I also put the same kind of wood/foam at the house angles. I hat laying bricks at angles, so this provides a nice shortcut to cover the angles and still make it look like some kind of medieval construction.


I then started laying bricks on all walls, even the interior ones. I decided not to glue this build on a base. Because the structure is already so durable (trust me, it's some really heavy and strong wood there), I knew I could just pick the build and lay it on the board anywhere and it wouldn't need a base.


More bricks, and a chimney. I glues some pins at the top of the chimney to simulate a top exhaust. Not sure if the illusion works though.


More and more brick laying. This took some time, but I did it while listening to the Dungeons of Drakkenheim podcast (very fitting in terms of atmosphere), so I had a good time.


Almost there. As you can see, I can hold the whole structure in one hand and everything stays attached. This is one of my most (if not the most) durable builds.



Now is time to cover the top floor with some wood. I took a lot of ice cream sticks, cut their rounded ends and textured them to add wood grain.


Here is what I use. It's a corx screwdriver, it has a star-like shape and with two or three passes on a stick, it simulates veins of a wooded plank.


Then I cut them into smaller bits, so I could glue them into some sem-irregular pattern (one long and one small, in alternate rows).


For durability, I used a glue gun to glue them all, but this required some precise timing as I had to glue them quickly before the glue got cold and some were sometimes hard to get to.

Upper walls


I wasn't exactly sure at first about what to do with the round windows. I decided to glue small "wood" blocks all around it. It does not make much sense from a real-life POV, but the crafting result looks good.

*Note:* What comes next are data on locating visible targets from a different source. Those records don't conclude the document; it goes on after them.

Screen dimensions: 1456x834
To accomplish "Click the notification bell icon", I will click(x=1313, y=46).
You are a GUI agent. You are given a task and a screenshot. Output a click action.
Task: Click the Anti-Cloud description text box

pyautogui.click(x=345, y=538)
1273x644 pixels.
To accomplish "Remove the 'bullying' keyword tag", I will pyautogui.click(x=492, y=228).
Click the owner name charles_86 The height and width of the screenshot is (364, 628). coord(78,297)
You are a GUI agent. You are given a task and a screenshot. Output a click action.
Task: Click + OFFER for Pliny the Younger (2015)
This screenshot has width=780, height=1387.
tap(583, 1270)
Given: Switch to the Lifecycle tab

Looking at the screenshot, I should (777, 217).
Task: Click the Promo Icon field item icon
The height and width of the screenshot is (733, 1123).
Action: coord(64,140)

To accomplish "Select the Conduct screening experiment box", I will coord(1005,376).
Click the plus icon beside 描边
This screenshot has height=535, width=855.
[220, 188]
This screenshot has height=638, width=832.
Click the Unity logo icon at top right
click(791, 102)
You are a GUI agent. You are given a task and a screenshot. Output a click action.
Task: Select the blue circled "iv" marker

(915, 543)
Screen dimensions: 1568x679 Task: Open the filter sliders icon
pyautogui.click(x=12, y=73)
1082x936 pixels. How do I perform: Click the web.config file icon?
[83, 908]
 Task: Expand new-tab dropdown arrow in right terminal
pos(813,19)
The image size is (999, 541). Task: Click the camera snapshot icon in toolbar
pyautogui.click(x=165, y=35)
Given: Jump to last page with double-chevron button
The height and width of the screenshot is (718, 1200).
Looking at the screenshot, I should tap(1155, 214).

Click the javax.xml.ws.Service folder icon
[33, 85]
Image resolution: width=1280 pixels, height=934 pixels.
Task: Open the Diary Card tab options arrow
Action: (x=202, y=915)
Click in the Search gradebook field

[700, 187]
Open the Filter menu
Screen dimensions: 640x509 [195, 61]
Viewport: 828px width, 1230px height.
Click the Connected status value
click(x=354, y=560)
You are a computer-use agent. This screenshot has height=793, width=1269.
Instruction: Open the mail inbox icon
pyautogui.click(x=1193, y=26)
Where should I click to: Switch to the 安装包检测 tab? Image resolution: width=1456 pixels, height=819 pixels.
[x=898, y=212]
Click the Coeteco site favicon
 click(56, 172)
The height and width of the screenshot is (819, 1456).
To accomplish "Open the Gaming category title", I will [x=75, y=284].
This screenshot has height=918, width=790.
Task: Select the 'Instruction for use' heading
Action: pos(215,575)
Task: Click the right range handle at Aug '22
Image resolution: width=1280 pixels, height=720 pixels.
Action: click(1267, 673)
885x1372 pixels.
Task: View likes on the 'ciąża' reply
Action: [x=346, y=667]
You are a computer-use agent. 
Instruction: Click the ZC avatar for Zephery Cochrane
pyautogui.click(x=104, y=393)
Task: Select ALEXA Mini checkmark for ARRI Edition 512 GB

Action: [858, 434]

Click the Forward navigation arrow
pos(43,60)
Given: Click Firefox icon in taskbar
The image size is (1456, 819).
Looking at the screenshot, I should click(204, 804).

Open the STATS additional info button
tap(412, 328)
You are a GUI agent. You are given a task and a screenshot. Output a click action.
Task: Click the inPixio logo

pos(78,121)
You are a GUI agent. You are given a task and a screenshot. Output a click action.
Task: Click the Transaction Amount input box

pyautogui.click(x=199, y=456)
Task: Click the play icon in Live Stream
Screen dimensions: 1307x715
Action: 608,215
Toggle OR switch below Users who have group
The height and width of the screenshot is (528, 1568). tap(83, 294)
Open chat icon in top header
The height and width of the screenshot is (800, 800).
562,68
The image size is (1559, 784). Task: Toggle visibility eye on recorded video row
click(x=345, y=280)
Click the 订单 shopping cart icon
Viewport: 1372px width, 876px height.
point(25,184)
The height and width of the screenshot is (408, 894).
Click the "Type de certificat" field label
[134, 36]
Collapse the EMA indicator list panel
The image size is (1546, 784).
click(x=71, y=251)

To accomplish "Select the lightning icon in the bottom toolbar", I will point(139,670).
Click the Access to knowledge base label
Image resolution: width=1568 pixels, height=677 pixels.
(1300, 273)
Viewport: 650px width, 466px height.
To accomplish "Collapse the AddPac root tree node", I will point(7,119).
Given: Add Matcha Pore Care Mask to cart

Covered the first floor walls with some matte gel to give it some texture.



And then started painting. My modpodge/black paint mix was a bit too diluted. I used china black ink instead of craft paint thinking that the coverage would be better but... china ink is very liquid compared to craft paint and even if the pigment is stronger, it also added a lot of "water" to my mix, resulting in a way less covering result.


Still, I started painting on it. In hindsight, it was a mistake. I should have covered the whole structure in a second (or third) layer so it would be completely black. Because I skipped this step, the underlying red can be seen between the cracks of the bricks in some places.


After a few coats, it starts to look good!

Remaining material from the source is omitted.